[Work required] From the records that follow, copy every line that contains the word "width".

[The data]
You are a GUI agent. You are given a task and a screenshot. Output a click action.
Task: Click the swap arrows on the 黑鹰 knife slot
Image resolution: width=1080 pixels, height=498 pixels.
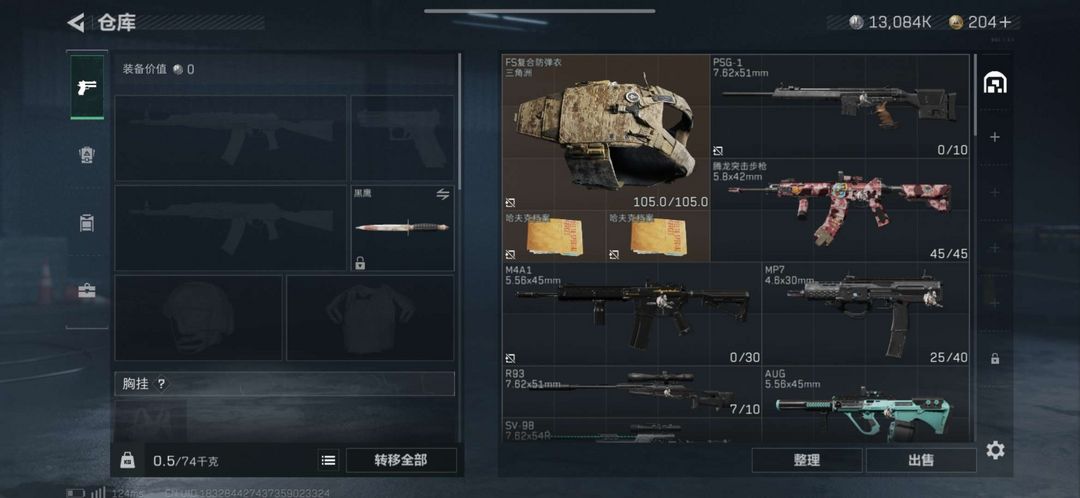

* * *

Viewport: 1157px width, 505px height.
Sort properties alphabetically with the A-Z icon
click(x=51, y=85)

[Output for this exercise]
Image resolution: width=1080 pixels, height=498 pixels.
Viewport: 1157px width, 505px height.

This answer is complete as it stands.